Não cometa o pecado de levar a sua esposa ao médico quando está doente. Não poderá mentir depois ou suavizar os sintomas.
Tudo bem quando você era menor e dependia da carona de sua mãe no momento em que ardia de febre e ela entrava pela porta sem ser convidada, sacolejando a bolsa e com o distinto policial adulto para tecer as observações mais constrangedoras do inquérito pessoal. Significava uma fase de sua vida, de evidente dependência, não havia como se defender da gentileza impositiva.

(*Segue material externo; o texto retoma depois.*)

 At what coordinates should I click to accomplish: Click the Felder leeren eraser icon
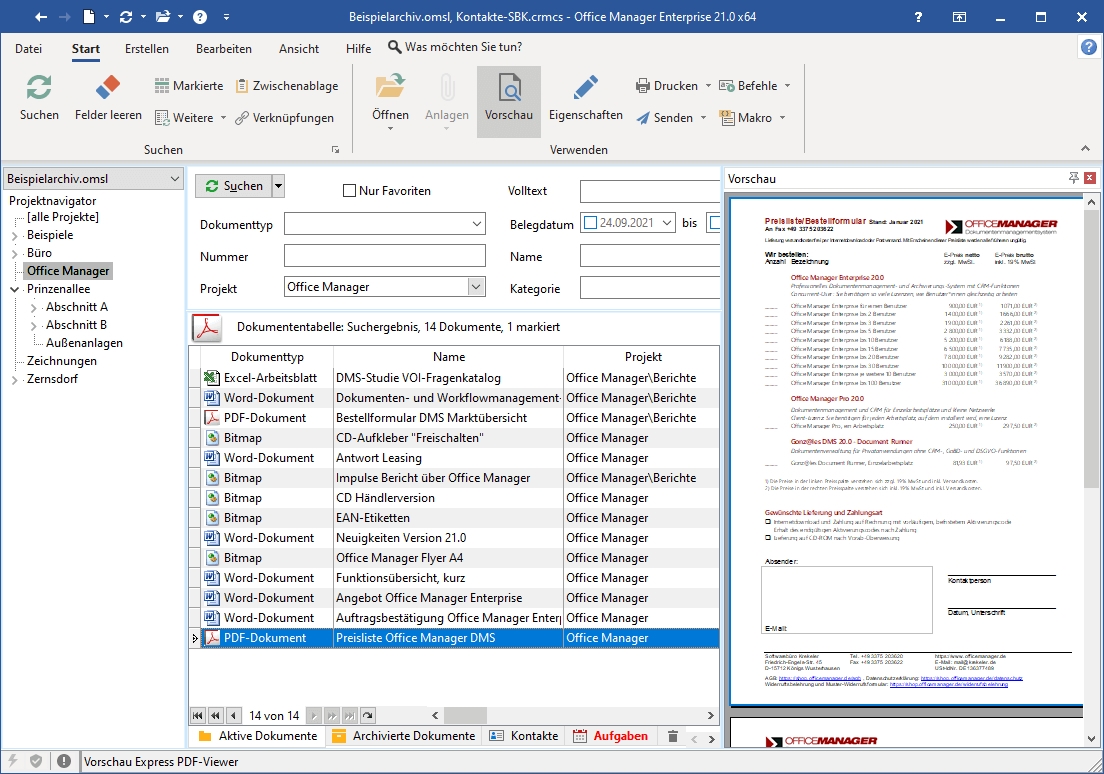point(108,88)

Mas agora, com a mulher, tem condições de ir sozinho. Basta não fazer drama. O problema é que o homem faz drama na primeira sequência de espirros, como se fosse morrer engasgado. E convida a família inteira para assistir a sua morte psicológica e transforma o carro numa ambulância da SAMU.
Se cometer a loucura de admitir a companhia da esposa, não falará nada. A cada pergunta, ela responderá em seu lugar. Será a reedição cruel da infância. Verá uma sucessão gratuita de delações de suas prazerosas molecagens:
- Ele anda de pés descalços pela casa.
- Ele dorme com ar condicionado em 18 graus.
- Ele não leva casaco de noite durante o sereno.
- Ele não protege a garganta.
- Ele vem se alimentando mal, não come salada.
Só caberá o gesto de baixar a cabeça e concordar. Acabará sendo uma ovelha tosada na frente do doutor.
Com o diagnóstico e atestado para dois dias, não terá condições de jogar futebol na noite seguinte com os amigos (a gloriosa pelada da semana!) ou viajar a trabalho em uma reunião importante. Raciocine que ferrou a sua programação, pois contará com forte oposição, fiscalização e patrulha para mudar os hábitos e permanecer de molho.
Se você foi ao médico para sair da cama, ficará agora preso nela por um bom tempo. A esposa vai se transmudar em enfermeira, e não será uma fantasia erótica, porém cruel, aparecendo com o copo da água e a pilha de remédios a cada doze horas. Enfrentará a obrigação de tomar toda a cartela de comprimidos por seis dias - quando, sozinho, longe de testemunha, tudo já estaria resolvido em 24 horas. Verá uma perseguição com termômetro pelos corredores e será forçado a vestir aquele maldito pijama de flanela presenteado pela sogra, apenas desarquivado em urgências.
E não ouse contrariá-la para não deflagrar uma discussão de relacionamento e receber frases fatais sobre o seu comportamento inconsequente: "não vem pensando na gente e nos filhos", "não dá valor à saúde", "assim não viverá muito".
Você conferiu autoridade para a vigilância, e não conta com margem de manobra para culpá-la, já que a esposa está cuidando gratuitamente, por puro amor.
Não transforme a gripe em quarentena. Pior que adoecer, é perder a liberdade de fingir.